== Exercise passage ==
········

1 This is an annualised target only and not a profit forecast. There can be no assurance that this target will be met or that the Company will make any distributions at all.

2 as at 18 May 2015.

 

Use of the proceeds

 

The Company intends to use the net proceeds of the Issue and the Placing Programme to:

(i)         repay amounts drawn on the credit facility;

(ii)        repay any additional amounts drawn on the credit facility in due course; and

(iii)       fund the acquisition of further investments in accordance with the investment policy, or for other working capital purposes.

 

Expected timetable

 

Publication of the prospectus

Early June 2015

Publication of the results of the Issue

Early July 2015

Admission of and dealings in Ordinary Shares

Mid July 2015

Placing Programme commences

Mid July 2015

 

Winterflood Securities Limited is acting as sole sponsor, financial adviser and bookrunner to the Company.

 

For further information please contact:

 

 

John Laing Capital Management Limited

David Hardy

Chris Tanner

Telephone: +44(0)20 7901 3559


 

 

Winterflood Securities Limited

Darren Willis

Joe Winkley

Neil Langford

Telephone: +44(0)20 3100 0000

 

 

Important information

 

The content of this announcement, which has been prepared by and is the sole responsibility of John Laing Environmental Assets Group Limited (the "Company"), has been approved by John Laing Capital Management Limited (the "Investment Adviser") solely for the purposes of section 21(2) (b) of the Financial Services and Markets Act 2000 (as amended).

 

This announcement is an advertisement. It does not constitute a prospectus relating to the Company and does not constitute, or form part of, any offer or invitation to sell or issue, or any solicitation of any offer to purchase or subscribe for, any shares in the Company in any jurisdiction nor shall it, or any part of it, or the fact of its distribution, form the basis of, or be relied on in connection with or act as any inducement to enter into, any contract therefor.

 

Recipients of this announcement who are considering acquiring shares in the Company following publication of the prospectus in connection with the Issue and the Placing Programme (the "Prospectus") are reminded that any such acquisition must be made only on the basis of the information contained in the Prospectus and any supplement or supplements thereto which may be different from the information contained in this announcement.

 

Winterflood Securities Limited ("Winterflood"), which is authorised and regulated by the Financial Conduct Authority, is acting only for the Company in connection with the matters described in this announcement and is not acting for or advising any other person, or treating any other person as its client, in relation thereto and will not be responsible for providing the regulatory protection afforded to clients of Winterflood or advice to any other person in relation to the matters contained herein.

 

The shares of the Company have not been, nor will they be, registered under the US Securities Act of 1933, as amended, or with any securities regulatory authority of any state or other jurisdiction of the United States or under the applicable securities laws of Australia, Canada, Japan, New Zealand or South Africa. Further, the Company has not been and will not be registered under the US Investment Company Act of 1940, as amended. Subject to certain exceptions, the shares of the Company may not be offered or sold in any member state of the EU other than the United Kingdom, the United States of America, Canada, Australia, Japan, New Zealand or South Africa or to or for the account or benefit of any national, resident or citizen of any member state of the EU other than the United Kingdom, Canada, Australia, Japan, New Zealand or South Africa or any person located in the United States. The Issue, the Placing Programme and the distribution of this announcement in other jurisdictions may be restricted by law and the persons into whose possession this announcement comes should inform themselves about, and observe, any such restrictions.

········

== Data below ==
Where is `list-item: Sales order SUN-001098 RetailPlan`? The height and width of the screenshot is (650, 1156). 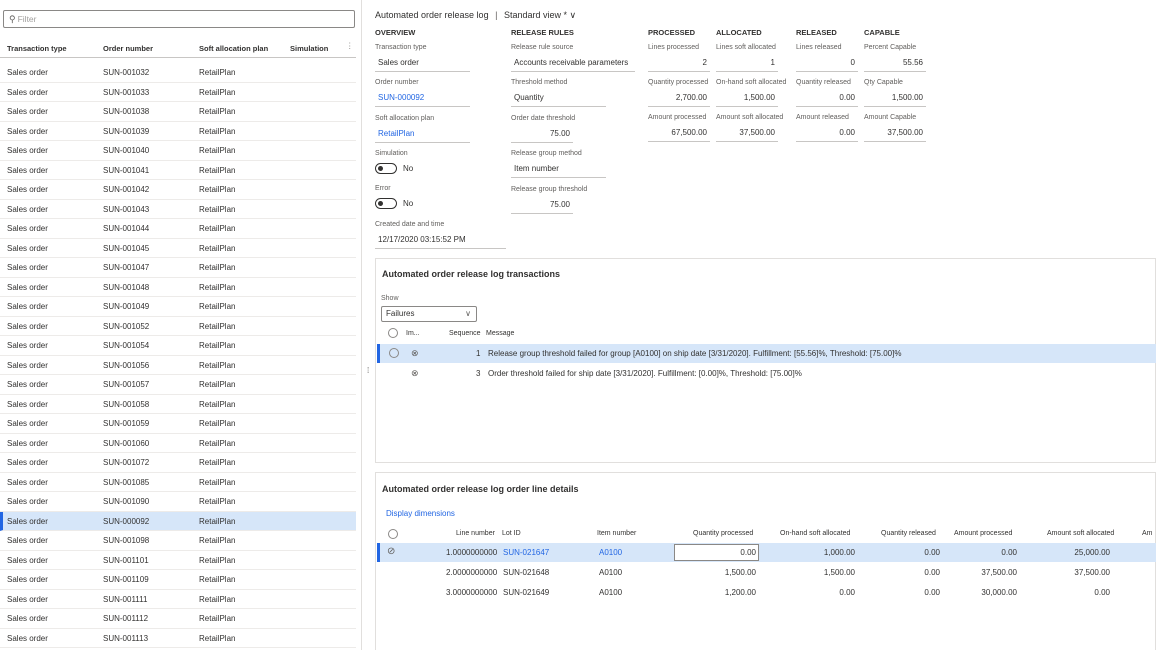
list-item: Sales order SUN-001098 RetailPlan is located at coordinates (178, 541).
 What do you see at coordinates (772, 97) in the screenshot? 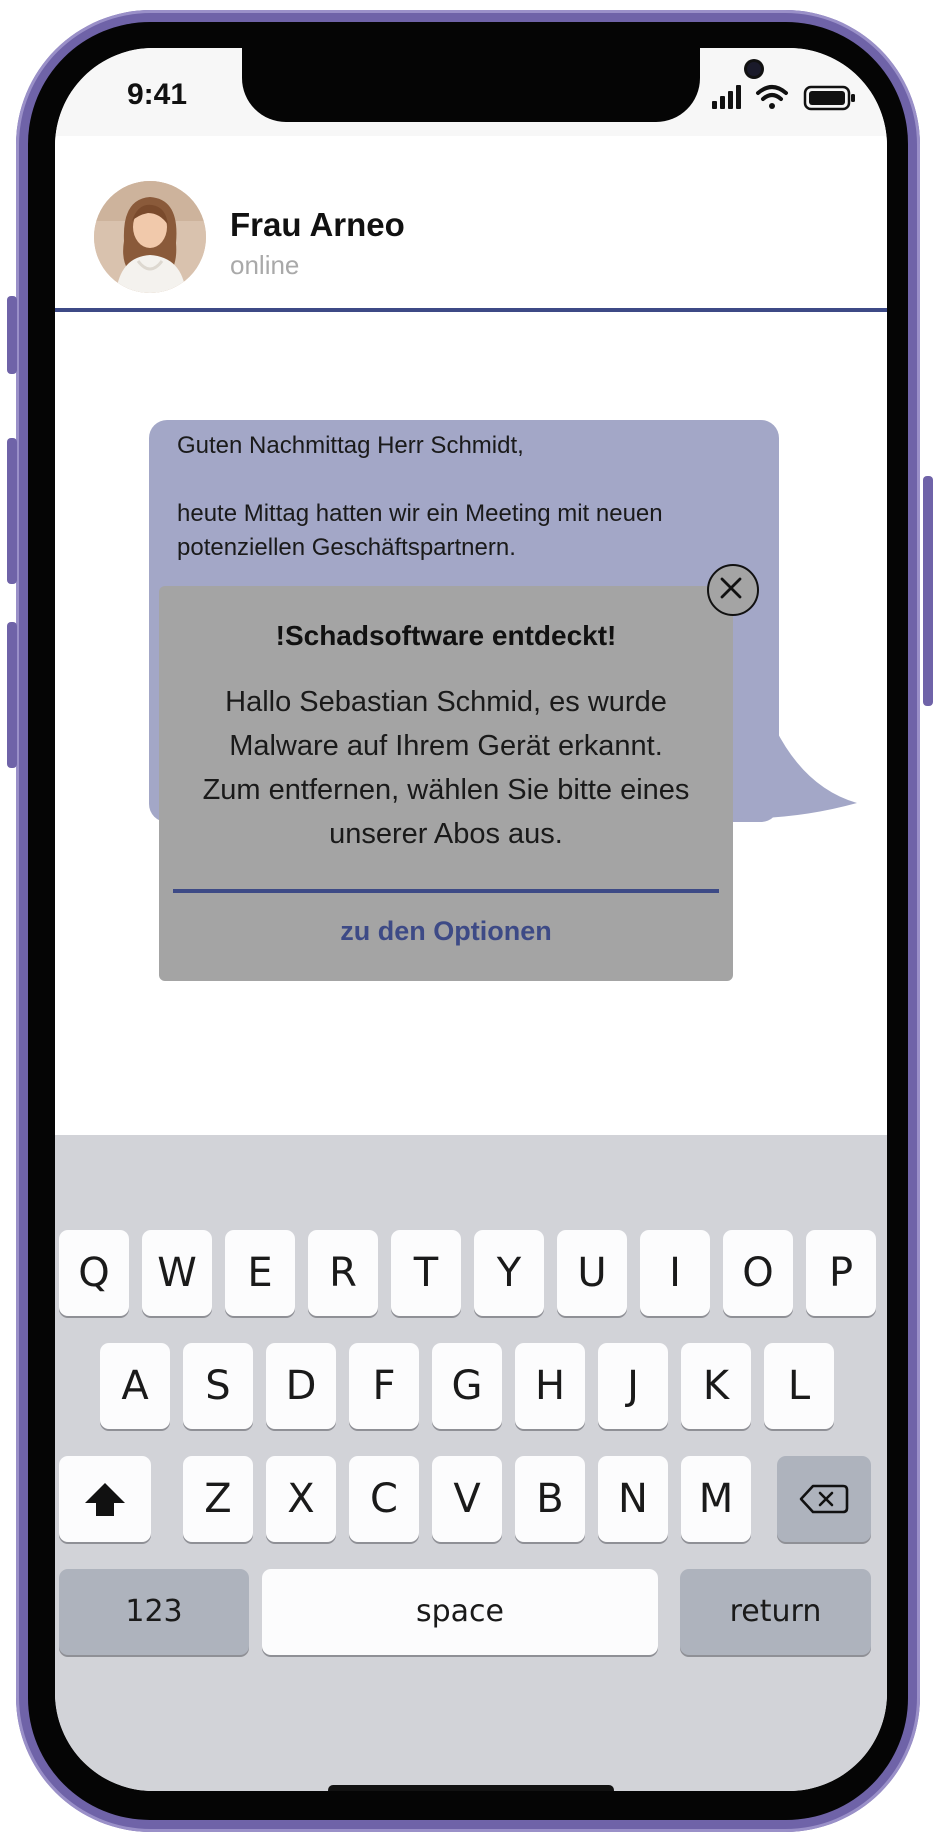
I see `wifi-icon` at bounding box center [772, 97].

········

== Your tasks ==
A – According to the share issue announcement, who is acting as sole sponsor, financial adviser and bookrunner to the Company?
B – Carry on the share issue announcement from its final sentence.
The material has no connection to the share issue announcement.

== Numbered responses ==
A – Winterflood Securities Limited.

B –
 

This announcement may include "forward-looking statements". All statements other than statements of historical facts included in this announcement, including, without limitation, those regarding the Company's financial position, strategy, plans, proposed acquisitions and objectives are forward-looking statements.

 

Forward-looking statements are subject to risks and uncertainties and accordingly the Company's actual future financial results and operational performance may differ materially from the results and performance expressed in, or implied by, the statements.   These forward-looking statements speak only as at the date of this announcement. The Company, the Investment Adviser and Winterflood expressly disclaim any obligation or undertaking to update or revise any forward-looking statements contained herein to reflect actual results or any change in the assumptions, conditions or circumstances on which any such statements are based unless required to do so by the Financial Services and Markets Act 2000, the Prospectus Rules of the Financial Conduct Authority or other applicable laws, regulations or rules.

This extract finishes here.